The peak that occurs at 3.16 ppm in the NMR spectra can be immune from the effects of the external magnetic field strength. This is particularly advantageous because the peak can occur in exactly the same chemical shift position i.e. at 3.16 ppm in the NMR spectra at low or high field strengths. Therefore, the peak at 3.16 ppm is particularly useful as marker for detecting the 16-OMC compound in
samples when using different field strengths. In some embodiments, the peak at 3.16 ppm may be a singlet peak in the NMR spectra.

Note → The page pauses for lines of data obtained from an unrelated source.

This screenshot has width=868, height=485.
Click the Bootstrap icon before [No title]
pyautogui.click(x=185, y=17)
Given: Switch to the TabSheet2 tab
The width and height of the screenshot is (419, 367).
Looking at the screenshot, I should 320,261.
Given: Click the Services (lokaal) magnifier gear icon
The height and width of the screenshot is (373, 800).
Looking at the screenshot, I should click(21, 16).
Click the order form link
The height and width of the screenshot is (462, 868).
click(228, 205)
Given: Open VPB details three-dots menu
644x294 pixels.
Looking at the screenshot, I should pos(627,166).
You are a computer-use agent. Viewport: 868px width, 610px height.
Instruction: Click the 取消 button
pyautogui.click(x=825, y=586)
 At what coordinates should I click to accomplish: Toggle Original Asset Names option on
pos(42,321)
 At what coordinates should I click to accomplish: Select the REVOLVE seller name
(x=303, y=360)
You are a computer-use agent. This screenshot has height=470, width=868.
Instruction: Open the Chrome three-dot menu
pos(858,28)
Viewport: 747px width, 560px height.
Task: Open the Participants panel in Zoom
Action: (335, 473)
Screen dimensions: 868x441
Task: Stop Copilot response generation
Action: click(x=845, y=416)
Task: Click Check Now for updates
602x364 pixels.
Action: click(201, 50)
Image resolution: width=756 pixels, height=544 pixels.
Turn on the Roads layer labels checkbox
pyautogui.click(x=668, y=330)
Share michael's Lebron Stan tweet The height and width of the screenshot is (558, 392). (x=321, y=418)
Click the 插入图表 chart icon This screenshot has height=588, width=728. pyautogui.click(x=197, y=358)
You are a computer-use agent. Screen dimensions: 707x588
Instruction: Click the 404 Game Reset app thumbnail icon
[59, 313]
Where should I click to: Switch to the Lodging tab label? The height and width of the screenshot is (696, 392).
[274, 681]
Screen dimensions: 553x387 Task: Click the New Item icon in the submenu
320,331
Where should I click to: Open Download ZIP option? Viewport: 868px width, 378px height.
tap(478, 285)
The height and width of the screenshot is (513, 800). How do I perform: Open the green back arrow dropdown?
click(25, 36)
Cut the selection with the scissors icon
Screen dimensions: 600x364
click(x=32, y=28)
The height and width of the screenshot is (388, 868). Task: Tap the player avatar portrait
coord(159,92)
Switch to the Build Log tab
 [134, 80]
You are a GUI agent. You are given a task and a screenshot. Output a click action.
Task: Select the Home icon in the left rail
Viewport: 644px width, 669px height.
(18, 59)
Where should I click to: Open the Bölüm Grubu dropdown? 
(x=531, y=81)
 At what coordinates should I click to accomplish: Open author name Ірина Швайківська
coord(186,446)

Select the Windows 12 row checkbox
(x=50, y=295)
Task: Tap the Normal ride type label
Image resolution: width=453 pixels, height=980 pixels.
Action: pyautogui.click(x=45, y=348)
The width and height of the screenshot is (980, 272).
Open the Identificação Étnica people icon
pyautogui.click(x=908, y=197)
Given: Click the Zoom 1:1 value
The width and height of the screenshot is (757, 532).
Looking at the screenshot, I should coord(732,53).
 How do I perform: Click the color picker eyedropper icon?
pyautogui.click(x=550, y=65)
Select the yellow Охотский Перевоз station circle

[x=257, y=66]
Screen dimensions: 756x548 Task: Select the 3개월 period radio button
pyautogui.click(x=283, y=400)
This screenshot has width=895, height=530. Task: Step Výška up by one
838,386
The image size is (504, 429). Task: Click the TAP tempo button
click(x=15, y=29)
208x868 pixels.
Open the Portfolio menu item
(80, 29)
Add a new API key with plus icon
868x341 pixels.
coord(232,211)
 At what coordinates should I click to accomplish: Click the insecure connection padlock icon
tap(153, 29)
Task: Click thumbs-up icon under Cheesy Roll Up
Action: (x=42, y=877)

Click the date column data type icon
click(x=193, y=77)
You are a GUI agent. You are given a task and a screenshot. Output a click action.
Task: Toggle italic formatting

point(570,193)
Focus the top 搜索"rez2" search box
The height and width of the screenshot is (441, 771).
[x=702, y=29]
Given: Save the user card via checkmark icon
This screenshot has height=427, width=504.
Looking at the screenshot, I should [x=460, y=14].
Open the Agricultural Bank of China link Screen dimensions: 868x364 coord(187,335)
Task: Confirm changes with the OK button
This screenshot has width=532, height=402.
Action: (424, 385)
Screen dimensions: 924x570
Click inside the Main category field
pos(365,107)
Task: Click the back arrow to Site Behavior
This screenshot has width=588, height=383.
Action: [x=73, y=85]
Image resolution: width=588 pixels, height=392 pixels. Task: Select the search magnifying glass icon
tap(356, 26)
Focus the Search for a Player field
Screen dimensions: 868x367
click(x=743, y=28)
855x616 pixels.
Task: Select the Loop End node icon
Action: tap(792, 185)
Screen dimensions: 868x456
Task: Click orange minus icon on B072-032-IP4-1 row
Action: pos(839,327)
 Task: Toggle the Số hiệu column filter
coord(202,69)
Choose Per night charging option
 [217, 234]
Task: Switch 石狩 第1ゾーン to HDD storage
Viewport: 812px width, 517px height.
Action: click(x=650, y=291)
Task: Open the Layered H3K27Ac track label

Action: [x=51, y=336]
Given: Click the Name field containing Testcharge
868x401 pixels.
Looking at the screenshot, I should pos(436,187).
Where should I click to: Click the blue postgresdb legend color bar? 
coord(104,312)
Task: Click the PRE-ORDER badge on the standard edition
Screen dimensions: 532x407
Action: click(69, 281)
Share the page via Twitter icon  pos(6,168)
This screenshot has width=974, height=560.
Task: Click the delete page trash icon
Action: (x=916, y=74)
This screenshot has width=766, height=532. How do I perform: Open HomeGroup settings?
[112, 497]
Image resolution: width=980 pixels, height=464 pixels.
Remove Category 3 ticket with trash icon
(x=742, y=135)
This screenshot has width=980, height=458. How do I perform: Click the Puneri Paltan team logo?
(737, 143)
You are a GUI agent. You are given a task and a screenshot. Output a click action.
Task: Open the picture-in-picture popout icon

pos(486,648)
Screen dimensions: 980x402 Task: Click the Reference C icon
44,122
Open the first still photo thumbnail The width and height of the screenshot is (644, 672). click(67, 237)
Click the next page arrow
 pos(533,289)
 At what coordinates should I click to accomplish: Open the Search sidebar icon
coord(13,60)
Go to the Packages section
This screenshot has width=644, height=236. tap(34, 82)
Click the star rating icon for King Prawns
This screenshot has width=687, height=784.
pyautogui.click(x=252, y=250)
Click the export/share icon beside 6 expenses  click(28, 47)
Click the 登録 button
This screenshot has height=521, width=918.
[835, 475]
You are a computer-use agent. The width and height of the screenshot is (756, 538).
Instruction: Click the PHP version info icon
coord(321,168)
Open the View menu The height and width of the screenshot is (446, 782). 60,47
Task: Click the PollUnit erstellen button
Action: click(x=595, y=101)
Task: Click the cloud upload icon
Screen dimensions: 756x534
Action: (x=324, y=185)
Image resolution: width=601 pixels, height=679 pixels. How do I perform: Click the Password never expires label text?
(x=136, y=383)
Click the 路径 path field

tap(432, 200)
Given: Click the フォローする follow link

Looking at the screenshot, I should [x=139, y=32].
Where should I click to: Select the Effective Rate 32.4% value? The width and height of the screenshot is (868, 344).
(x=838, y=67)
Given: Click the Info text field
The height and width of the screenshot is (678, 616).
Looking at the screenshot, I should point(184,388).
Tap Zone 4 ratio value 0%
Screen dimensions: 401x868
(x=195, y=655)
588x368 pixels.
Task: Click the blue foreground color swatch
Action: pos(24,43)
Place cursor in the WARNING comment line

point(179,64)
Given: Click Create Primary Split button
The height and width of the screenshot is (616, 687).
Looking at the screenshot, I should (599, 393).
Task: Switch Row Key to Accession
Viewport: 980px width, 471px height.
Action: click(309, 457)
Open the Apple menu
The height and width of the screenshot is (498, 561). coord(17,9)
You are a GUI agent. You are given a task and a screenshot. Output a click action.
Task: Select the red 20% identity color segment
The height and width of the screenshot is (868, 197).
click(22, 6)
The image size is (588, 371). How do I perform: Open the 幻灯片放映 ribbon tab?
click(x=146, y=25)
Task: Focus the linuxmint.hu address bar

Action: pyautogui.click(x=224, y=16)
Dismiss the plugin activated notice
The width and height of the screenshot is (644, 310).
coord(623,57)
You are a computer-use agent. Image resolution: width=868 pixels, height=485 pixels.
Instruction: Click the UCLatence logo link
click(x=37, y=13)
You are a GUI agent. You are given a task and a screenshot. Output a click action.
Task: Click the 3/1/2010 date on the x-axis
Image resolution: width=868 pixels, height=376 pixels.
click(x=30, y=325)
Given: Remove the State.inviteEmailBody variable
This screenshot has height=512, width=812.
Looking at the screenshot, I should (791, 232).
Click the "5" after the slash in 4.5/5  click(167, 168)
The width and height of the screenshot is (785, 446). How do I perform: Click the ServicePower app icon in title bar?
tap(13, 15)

In some embodiments, the peak positions at 0.8 to 2.6 ppm, 3.16 ppm and 6.20 ppm can be obtained from the NMR spectra at 60 MHz. In a further aspect of the present invention there is provided, a method of preparing a test coffee sample for authentication, the method comprising
(a) extracting a lipophilic composition of the coffee comprising a marker;
(b) concentrating the extract to produce a test sample; wherein the test sample is capable of being authenticated by detecting the marker in a spectrum.
The extraction process may be a solvent-based extraction for example; it may be a chloroform-based extraction process of lipophilic compositions comprising a marker. In some embodiments, the chloroform may be deuterated. Optionally, the solvent may be hexane, ethanol or methanol. Using hexane, ethanol or methanol can be advantageous because it may be a cheaper solvent to use than chloroform during the extraction of lipophilic compositions. In addition, using hexane or methanol may also permit the extraction process to be carried outside of a fume cupboard.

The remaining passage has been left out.